Java Help

(PrintWriter out = new PrintWriter(new BufferedWriter(new FileWriter("myfile.txt", true))))

I am taking a Java class and somebody told me to use this one time on this forum, I am curious as to how this work, is it applying multiple classes to a variable?

It is combining several constructors.

The PrintWriter constructor requires a BufferedWriter, which requires a FileWriter, which requires a string and boolean.

Instead of creating separate variables of these classes, you can do it without giving every single one of them a variable name.

So they are dependent classes of another?

Yes they are all different classes.

Its like creating a variable, but there is no reference to it that you can use later on.

So all of these objects still exist in memory (the BufferedWriter, FileWriter, etc) but you can't reference them, only the PrintWriter.

Try it, write in your program 'new FileWriter("myFile.txt", true);'
But don't give it a variable name/type, just type that on its own line.
It still gets executed, and a FileWriter is created, but there is no way for you to access it directly.
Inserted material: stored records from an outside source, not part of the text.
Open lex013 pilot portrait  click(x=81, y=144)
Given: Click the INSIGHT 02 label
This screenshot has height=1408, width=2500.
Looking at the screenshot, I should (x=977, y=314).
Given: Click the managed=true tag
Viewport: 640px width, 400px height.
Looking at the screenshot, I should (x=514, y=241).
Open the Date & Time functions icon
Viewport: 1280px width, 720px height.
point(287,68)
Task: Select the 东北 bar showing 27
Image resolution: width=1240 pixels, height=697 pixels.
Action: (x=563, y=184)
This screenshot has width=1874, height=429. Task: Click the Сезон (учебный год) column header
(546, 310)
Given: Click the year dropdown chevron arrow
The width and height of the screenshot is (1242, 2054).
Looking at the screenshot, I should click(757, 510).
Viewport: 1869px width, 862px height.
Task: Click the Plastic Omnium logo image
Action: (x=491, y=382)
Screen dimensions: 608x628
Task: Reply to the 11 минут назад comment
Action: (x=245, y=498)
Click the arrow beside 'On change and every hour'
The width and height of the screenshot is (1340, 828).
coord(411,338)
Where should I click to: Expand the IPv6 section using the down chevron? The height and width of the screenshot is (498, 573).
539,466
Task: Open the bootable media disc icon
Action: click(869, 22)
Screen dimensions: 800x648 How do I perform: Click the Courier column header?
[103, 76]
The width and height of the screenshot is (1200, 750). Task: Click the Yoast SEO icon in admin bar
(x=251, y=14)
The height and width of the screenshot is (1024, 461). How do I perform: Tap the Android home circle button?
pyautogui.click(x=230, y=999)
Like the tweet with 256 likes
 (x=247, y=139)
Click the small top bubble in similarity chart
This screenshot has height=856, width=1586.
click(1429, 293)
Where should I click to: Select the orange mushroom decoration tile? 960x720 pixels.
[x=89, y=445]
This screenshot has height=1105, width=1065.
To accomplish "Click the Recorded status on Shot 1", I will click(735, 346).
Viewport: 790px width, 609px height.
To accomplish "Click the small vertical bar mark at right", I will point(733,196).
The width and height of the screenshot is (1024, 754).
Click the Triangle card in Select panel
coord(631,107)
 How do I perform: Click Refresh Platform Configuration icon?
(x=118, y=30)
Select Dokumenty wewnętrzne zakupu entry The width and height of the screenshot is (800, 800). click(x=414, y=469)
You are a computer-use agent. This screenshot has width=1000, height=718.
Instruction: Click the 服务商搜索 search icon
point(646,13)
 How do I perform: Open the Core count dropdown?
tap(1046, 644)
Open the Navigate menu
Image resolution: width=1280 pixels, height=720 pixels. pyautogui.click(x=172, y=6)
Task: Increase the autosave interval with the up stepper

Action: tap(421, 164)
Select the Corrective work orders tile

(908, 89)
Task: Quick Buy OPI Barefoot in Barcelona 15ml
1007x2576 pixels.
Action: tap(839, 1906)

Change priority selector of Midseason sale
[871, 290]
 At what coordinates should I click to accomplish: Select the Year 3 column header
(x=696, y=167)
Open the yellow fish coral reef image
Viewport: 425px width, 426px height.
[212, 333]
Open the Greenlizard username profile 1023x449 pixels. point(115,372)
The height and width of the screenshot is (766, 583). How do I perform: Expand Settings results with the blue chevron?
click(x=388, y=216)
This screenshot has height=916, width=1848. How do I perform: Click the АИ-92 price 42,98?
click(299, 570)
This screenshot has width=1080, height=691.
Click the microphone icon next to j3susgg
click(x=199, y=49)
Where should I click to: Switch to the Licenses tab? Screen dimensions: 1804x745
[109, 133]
More easily: in place where is (new FooBarClass()) an instance of FooBarClass will "appear".
It (code in OP post) does it a couple times for constructors, so it will:

  1. create a new FileWriter instance
  2. create new BufferedWriter with said FileWriter instance
  3. create new PrintWriter with said BufferedWriter instance
  4. assign said PrintWriter to variable out

in this order.

These are called anonymous objects because they are created and immediately passed to another function, not assigned to a variable so there is no name for them, therefore they are anonymous. It is important to note that you have no way of accessing an anonymous object after it is created so use them only when you know that you will not need them for anything else. They are great for simplifying code but hard to understand if you have never seen them before.

It's the 'Decorator design pattern' if you want to read on it more. All of the streams implement OutputStream, also they can be constructed using each other and internally they use each others interfaces. That means that data goes through multiple layers of streams and gets useful features added in a sort of a chain.

FileWriter -> BufferedWriter -> PrintWriter <= you use the most outer one - PrintWriter

So it works like this: you say you want to print an integer or something, PrintWriter has the methods to do it and to format so it goes ahead and does that, then it passes it's results to the OutputStream that it has in itself - BufferredWriter. This one keeps a buffer of data, to make writing more efficient, then when it's time to write for it, it passes it's buffer to FileWriter, which is responsible for writing the actual data to a file. That's it that's basically what's going on here.